Wednesday, 5 November 2014

Inflation: still "a monetary phenomenon"?

Milton Friedman's famous dictum that "inflation is always and everywhere a monetary phenomenon" is looking badly shopworn these days.  When central banks announced their intention of combatting the financial crisis through record-low interest rates and quantitative easing, monetarists were quick to warn that hyperinflation was surely just around the corner.  Even those economists who applauded the unconventional stimulus were concerned about what might happen if "normal" monetary conditions were not restored fairly quickly.  Yet here we are, more than half a decade on, with interest rates still locked at record lows and massive amounts of monetary stimulus still sloshing around in the financial system -- and deflation is still a more pressing fear than inflation.  Were the Friedmanites wrong?

It's a simple question, but not one that has a black-and-white answer.  When most people think about inflation, they have in mind retail or consumer prices for goods and services.  Truth to tell, that's also what Friedman was mainly talking about too. But there's also such a thing as asset price inflation, when the prices of such things as equities and real estate move sharply higher.  There was plenty of that around during the Greenspan era, and there's no doubt that QE and ultra-low borrowing costs have given us more of the same in the last five years.

Many central bankers are nervous about this asset price bubble, and almost seem to wish that consumer prices would start to perk up, so that they can start to tap on the monetary brakes -- but consumer prices are refusing to cooperate.  Why is that?

If we look back to the Greenspan era at the Federal Reserve, we find a central bank, or at least a central bank Chairman, convinced that expertly-applied monetary policy was the major factor behind the era of consumer price stability.  In truth, there was always much more to it than that.  Greenspan always acknowledged that rising productivity, largely related to the information revolution, played a major role, but he never paid much attention to another key factor: the flood of low-cost, high quality manufactured goods from China and other parts of the developing world. It's arguable that the Chairman of Walmart played a greater role than the Chairman of the Fed in ensuring US price stability in the early years of this century.  

The relative importance of the factors keeping inflation low has changed subtly in the last few years. Cheap Asian imports are still helping, but not as much as they did a decade or so ago.  Strongly rising labour productivity, especially in the US, is now more important, not least because the fruits of that productivity growth are generally not being passed on to workers in the form of higher wages, as routinely happened in the past.  Labour incomes have been largely stagnant for many years, a fact that reflects a number of key changes in labour markets.  These include the rapid spread of "right to work" laws among US states and, increasingly, in other parts of the world; continued outsourcing, both internationally and to lower labour cost jurisdictions; the replacement of full-time jobs by part-time and contract positions, which generally carry fewer benefits; and new union contracts that allow employers to pay new hires much lower wages than the existing workforce.

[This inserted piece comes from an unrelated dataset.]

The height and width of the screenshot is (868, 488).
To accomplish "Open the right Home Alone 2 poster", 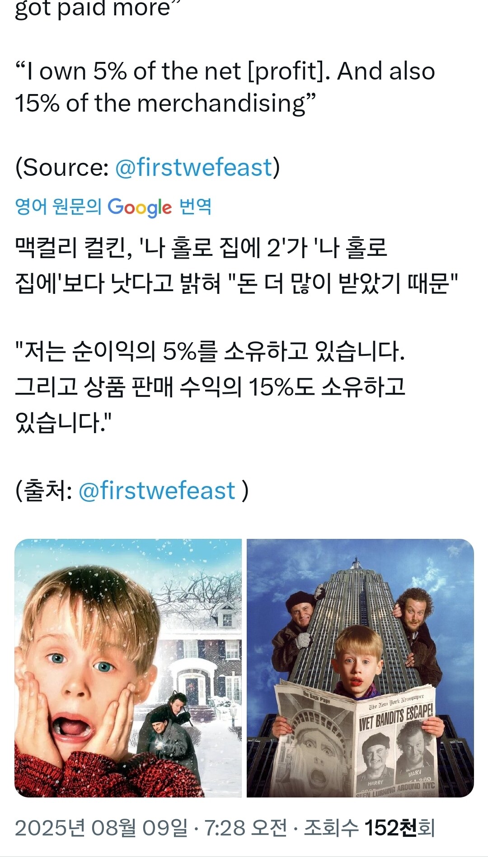I will 360,668.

These developments are all inter-related, and labour unions have found themselves all but powerless to stop them.  The "race to the bottom" for wages and benefits has kept costs of production low, which has directly contributed to the inflation stability that most developed countries continue to experience.  However, it's becoming ever clearer that there's a downside: the absence of wage growth means that domestic demand is growing at a glacial pace in most countries, despite the efforts of central banks to goose it through expansionary policies.

Here, in fact, is the unhappy paradox: for a variety of reasons that have almost nothing to do with central banks,  wildly expansionary monetary policy, both in the Greenspan era and post-financial crisis, has triggered neither inflation nor particularly robust real growth. It has, however, permitted the formation of one asset price bubble after another -- and as we saw back in 2007/8, when those bubbles start to burst, it's deflation and not inflation that policymakers have to worry most about.